** Data for analysis follows **

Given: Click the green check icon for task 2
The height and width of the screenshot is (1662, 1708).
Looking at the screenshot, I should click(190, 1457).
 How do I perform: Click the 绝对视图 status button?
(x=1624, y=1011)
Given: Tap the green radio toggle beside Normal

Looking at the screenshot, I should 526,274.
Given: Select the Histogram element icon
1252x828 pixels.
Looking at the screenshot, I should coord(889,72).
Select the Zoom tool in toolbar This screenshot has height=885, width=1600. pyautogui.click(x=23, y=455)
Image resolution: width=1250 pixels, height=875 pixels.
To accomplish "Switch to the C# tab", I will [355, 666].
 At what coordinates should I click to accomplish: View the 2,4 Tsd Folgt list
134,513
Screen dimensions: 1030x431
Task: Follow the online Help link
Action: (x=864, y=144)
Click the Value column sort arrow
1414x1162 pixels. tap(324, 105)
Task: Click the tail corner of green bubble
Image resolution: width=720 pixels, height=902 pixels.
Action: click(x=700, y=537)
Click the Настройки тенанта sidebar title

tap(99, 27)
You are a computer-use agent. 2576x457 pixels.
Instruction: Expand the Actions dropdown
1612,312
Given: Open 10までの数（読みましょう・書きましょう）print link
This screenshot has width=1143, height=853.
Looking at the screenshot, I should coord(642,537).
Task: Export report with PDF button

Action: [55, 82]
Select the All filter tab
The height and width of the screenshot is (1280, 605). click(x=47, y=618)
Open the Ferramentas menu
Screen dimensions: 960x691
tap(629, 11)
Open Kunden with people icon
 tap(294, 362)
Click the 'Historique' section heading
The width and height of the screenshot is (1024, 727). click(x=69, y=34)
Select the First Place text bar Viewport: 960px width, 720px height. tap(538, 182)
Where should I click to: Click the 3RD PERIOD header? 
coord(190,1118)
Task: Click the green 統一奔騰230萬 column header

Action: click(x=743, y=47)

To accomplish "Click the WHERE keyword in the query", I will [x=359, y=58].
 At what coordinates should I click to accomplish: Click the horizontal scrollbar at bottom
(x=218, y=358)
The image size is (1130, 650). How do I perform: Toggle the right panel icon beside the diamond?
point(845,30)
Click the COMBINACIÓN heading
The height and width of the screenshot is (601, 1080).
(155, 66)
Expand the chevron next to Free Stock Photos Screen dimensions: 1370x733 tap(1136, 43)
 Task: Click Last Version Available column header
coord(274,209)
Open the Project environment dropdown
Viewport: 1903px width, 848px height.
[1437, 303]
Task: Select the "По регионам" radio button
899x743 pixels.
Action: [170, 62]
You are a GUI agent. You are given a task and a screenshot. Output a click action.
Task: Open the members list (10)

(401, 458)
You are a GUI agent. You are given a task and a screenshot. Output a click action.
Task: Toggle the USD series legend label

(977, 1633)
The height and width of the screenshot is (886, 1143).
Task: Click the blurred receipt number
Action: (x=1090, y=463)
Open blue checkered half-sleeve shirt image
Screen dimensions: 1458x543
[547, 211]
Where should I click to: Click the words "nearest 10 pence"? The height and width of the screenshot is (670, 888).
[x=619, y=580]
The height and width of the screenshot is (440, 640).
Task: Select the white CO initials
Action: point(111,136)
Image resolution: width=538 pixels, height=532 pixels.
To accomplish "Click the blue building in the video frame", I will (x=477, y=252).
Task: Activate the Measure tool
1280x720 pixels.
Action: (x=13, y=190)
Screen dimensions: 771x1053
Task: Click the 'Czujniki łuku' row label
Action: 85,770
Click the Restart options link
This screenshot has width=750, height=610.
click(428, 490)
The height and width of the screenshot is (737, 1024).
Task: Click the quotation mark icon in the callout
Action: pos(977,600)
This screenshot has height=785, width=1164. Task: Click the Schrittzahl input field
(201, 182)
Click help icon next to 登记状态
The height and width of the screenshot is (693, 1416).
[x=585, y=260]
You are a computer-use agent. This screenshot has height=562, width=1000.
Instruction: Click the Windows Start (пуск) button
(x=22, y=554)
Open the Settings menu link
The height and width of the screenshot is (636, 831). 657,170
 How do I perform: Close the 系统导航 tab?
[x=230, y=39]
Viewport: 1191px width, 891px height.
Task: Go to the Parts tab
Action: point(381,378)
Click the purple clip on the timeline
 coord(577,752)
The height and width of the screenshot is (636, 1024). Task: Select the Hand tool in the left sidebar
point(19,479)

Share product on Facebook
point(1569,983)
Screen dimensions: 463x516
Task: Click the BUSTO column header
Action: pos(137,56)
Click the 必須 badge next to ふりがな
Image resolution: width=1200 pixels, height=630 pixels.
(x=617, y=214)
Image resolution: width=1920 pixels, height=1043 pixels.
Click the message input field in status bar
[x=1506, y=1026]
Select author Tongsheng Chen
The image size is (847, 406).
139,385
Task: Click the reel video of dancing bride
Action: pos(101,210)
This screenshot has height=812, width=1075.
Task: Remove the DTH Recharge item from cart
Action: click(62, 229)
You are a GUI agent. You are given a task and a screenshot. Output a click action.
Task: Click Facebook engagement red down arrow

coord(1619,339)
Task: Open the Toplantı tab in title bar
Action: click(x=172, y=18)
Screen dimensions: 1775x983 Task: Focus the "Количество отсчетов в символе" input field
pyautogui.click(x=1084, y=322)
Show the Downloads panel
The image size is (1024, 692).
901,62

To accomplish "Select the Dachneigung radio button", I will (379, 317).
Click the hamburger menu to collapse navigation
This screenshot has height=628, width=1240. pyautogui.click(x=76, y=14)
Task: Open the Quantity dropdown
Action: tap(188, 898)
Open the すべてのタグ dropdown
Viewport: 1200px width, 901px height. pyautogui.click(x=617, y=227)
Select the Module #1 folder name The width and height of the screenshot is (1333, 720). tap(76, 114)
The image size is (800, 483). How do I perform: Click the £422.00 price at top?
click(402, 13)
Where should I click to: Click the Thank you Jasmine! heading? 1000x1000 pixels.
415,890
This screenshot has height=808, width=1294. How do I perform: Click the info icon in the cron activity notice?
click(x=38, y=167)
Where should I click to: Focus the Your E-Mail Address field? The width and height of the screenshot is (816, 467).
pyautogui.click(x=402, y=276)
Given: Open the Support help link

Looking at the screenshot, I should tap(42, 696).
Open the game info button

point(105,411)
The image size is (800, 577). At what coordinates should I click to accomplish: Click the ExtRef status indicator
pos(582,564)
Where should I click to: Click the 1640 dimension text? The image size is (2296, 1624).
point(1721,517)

** End of Data for analysis **

*Assignment*. All that should be written out is the stretch of lines above between the one holding "1252x828 pixels." and the one holding "Expand the chevron", inclusive, exactly as given.

*Exercise output*.
1252x828 pixels.
Looking at the screenshot, I should coord(889,72).
Select the Zoom tool in toolbar This screenshot has height=885, width=1600. pyautogui.click(x=23, y=455)
Image resolution: width=1250 pixels, height=875 pixels.
To accomplish "Switch to the C# tab", I will [355, 666].
 At what coordinates should I click to accomplish: View the 2,4 Tsd Folgt list
134,513
Screen dimensions: 1030x431
Task: Follow the online Help link
Action: (x=864, y=144)
Click the Value column sort arrow
1414x1162 pixels. tap(324, 105)
Task: Click the tail corner of green bubble
Image resolution: width=720 pixels, height=902 pixels.
Action: click(x=700, y=537)
Click the Настройки тенанта sidebar title

tap(99, 27)
You are a computer-use agent. 2576x457 pixels.
Instruction: Expand the Actions dropdown
1612,312
Given: Open 10までの数（読みましょう・書きましょう）print link
This screenshot has width=1143, height=853.
Looking at the screenshot, I should coord(642,537).
Task: Export report with PDF button

Action: [55, 82]
Select the All filter tab
The height and width of the screenshot is (1280, 605). click(x=47, y=618)
Open the Ferramentas menu
Screen dimensions: 960x691
tap(629, 11)
Open Kunden with people icon
 tap(294, 362)
Click the 'Historique' section heading
The width and height of the screenshot is (1024, 727). click(x=69, y=34)
Select the First Place text bar Viewport: 960px width, 720px height. tap(538, 182)
Where should I click to: Click the 3RD PERIOD header? 
coord(190,1118)
Task: Click the green 統一奔騰230萬 column header

Action: click(x=743, y=47)

To accomplish "Click the WHERE keyword in the query", I will [x=359, y=58].
 At what coordinates should I click to accomplish: Click the horizontal scrollbar at bottom
(x=218, y=358)
The image size is (1130, 650). How do I perform: Toggle the right panel icon beside the diamond?
point(845,30)
Click the COMBINACIÓN heading
The height and width of the screenshot is (601, 1080).
(155, 66)
Expand the chevron next to Free Stock Photos Screen dimensions: 1370x733 tap(1136, 43)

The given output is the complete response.